Only the closing stretch of the material belongs in the answer: the line containing "Click the ch.1(V) waveform strip" and every line after it, copied exactly.
(Data for analysis)
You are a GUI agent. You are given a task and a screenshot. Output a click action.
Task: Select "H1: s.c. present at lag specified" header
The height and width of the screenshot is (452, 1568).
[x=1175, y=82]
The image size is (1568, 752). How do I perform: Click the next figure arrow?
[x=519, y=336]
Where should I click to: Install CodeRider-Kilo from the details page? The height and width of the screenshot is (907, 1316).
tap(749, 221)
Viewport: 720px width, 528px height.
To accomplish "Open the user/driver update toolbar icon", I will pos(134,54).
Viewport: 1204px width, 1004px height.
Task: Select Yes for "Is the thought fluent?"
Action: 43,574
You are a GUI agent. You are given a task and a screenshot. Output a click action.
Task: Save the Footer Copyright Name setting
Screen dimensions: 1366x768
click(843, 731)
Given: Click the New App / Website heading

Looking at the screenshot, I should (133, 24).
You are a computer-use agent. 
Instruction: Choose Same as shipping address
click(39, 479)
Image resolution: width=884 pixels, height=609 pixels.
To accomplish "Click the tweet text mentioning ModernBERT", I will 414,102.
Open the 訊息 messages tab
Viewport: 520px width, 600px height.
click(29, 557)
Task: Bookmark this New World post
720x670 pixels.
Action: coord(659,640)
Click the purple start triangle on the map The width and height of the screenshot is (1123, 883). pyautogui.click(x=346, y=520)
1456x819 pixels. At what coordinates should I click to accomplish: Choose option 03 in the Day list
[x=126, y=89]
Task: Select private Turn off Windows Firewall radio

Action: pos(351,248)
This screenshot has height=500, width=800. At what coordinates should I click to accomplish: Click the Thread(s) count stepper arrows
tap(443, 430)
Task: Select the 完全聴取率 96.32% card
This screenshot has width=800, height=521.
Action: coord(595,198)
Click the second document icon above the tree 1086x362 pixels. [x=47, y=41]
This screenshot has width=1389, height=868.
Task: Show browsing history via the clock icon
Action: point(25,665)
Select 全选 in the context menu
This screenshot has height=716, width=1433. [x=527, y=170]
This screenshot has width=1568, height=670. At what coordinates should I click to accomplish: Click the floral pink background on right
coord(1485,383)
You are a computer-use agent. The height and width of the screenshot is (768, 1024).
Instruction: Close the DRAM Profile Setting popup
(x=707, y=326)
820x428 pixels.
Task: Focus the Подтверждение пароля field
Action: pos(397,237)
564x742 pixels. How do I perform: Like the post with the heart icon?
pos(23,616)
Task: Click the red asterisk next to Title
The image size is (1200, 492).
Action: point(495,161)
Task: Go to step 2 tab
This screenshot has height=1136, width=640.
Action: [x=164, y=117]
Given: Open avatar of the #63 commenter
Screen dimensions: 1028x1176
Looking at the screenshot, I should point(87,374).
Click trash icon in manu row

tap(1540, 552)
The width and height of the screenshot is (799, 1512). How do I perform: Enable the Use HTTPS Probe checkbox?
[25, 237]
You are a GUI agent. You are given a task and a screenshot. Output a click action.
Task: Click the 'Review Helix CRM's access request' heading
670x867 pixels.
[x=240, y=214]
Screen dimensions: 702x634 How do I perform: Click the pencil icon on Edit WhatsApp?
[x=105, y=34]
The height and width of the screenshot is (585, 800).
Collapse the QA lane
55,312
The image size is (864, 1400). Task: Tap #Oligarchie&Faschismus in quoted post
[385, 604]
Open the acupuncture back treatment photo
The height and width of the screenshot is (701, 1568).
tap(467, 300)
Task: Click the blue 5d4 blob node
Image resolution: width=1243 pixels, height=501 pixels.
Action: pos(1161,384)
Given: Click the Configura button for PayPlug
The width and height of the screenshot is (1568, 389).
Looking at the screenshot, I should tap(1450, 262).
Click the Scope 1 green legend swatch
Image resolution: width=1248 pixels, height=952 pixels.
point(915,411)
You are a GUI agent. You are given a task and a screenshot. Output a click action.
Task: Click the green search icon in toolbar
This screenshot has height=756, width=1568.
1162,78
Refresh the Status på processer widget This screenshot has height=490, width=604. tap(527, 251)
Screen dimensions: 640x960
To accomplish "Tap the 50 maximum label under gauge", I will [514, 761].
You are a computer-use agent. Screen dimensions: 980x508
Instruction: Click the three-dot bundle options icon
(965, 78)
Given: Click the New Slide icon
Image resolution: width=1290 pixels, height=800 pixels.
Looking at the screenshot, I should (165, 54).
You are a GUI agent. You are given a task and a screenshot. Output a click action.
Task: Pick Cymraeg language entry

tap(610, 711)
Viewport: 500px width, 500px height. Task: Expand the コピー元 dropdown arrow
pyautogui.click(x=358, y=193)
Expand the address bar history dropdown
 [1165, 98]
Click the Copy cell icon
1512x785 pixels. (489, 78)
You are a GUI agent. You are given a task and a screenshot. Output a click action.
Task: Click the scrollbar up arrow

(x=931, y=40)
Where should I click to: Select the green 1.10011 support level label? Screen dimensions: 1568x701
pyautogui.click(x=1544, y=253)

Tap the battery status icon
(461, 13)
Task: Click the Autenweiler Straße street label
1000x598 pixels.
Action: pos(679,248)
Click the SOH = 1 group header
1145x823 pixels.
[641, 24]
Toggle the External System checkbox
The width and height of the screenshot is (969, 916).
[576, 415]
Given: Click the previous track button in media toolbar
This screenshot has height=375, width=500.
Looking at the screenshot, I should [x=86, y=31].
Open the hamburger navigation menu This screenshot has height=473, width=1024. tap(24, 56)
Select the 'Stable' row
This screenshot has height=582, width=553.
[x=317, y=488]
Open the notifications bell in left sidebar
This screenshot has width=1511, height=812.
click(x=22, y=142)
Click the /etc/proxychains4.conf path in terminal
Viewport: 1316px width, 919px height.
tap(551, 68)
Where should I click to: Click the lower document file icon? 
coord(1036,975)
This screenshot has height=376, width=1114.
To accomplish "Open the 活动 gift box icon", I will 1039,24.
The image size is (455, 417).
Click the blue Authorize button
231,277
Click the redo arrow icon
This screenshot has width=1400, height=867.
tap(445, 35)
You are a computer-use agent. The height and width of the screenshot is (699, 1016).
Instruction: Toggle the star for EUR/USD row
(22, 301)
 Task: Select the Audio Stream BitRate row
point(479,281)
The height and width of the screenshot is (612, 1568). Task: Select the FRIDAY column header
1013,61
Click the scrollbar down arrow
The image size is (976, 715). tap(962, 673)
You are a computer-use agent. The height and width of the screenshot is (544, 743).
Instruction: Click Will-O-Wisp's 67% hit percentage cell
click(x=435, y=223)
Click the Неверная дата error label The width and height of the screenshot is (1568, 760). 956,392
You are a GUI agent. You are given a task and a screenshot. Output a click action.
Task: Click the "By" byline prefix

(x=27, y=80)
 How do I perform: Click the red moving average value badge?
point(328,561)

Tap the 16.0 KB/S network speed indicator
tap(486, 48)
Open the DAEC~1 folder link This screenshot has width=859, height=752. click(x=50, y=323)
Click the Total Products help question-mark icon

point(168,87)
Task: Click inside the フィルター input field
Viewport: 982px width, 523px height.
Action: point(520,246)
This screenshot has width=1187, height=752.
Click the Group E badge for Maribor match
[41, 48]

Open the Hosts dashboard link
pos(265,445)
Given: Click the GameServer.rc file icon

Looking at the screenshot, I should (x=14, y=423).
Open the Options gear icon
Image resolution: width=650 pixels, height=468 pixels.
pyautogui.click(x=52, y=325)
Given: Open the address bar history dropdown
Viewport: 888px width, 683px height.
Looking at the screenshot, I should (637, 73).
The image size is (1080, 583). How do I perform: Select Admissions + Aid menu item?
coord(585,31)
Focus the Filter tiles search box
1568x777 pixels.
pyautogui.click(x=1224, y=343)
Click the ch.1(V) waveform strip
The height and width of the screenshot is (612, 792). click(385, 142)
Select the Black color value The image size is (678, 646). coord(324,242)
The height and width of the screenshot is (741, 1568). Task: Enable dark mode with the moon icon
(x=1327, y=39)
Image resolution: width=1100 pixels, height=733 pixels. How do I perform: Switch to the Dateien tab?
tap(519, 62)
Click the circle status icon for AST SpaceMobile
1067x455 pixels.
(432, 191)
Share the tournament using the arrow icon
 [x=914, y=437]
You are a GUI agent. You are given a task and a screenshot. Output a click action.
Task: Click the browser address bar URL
(End Data for analysis)
__Problem solution__:
Click the ch.1(V) waveform strip
The height and width of the screenshot is (612, 792). click(385, 142)
Select the Black color value The image size is (678, 646). coord(324,242)
The height and width of the screenshot is (741, 1568). Task: Enable dark mode with the moon icon
(x=1327, y=39)
Image resolution: width=1100 pixels, height=733 pixels. How do I perform: Switch to the Dateien tab?
tap(519, 62)
Click the circle status icon for AST SpaceMobile
1067x455 pixels.
(432, 191)
Share the tournament using the arrow icon
 [x=914, y=437]
You are a GUI agent. You are given a task and a screenshot. Output a click action.
Task: Click the browser address bar URL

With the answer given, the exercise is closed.